The name is meant to imply that they serve the “baddest chicken in town,” but it came about because the restaurant was initially going to be owned by two men: Bobby and David, creating the acronym “B.A.D.” When Woehr came on board and David couldn’t be part of the startup anymore, the name Bad Chicken stuck.
The restaurant opened its doors on Nov. 5 and serves wings, bomb bowls, sandwiches, and more. The wings, as opposed to other restaurants with a similar vibe, are smoked first then fried to cut down on frying time. After that, they’re tossed in the customer’s sauce(s) of choice, with an extensive list ranging from jalapeño lime to jelly glaze to a classic honey barbecue.

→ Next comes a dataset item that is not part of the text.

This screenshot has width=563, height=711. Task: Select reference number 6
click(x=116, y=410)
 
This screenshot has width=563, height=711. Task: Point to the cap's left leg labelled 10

“We’re not one of those places that [will put you] on the wall by eating something spicy,” Woehr said. “That’s not really our thing. We wanted to have a good restaurant … that was also a wing place.”
The bomb bowls are chicken nuggets tossed in sauce and served over fries with a dipping sauce. Notably, the peanut butter and jelly bowl includes nuggets covered in jelly glaze and peanut butter drizzled on top.
“It’s different, you know, because it’s sweet and sour and salty and savory, and [peanut butter and jelly is] not normally hot,” Woehr said. “It’s interesting.”
Shuey said they wanted to open their restaurant because he couldn’t find a place in Dallas to satisfy what he was looking for. Each local chicken spot had either a long wait, minimal sauce options, soggy food, or a lack of satisfying desserts.
“I just had the idea and killer recipes,” Shuey said. “Tim runs everything and even further perfected the recipes and brought some of his own.”
After the restaurant gets booted from its current location, the plan is to open two more locations, with hopes of one being in or near Preston Center. From there, Woehr and Shuey plan to open more locations and begin franchising with a consistent brand.
“This way, everything is set and ready to go,” Woehr said. “We know exactly [how] to smoke and exactly the temperature frying and all that kind of thing. … We’ll have it all down so that we can go from one to two to three to eight to 10 [locations, and] eventually franchise.”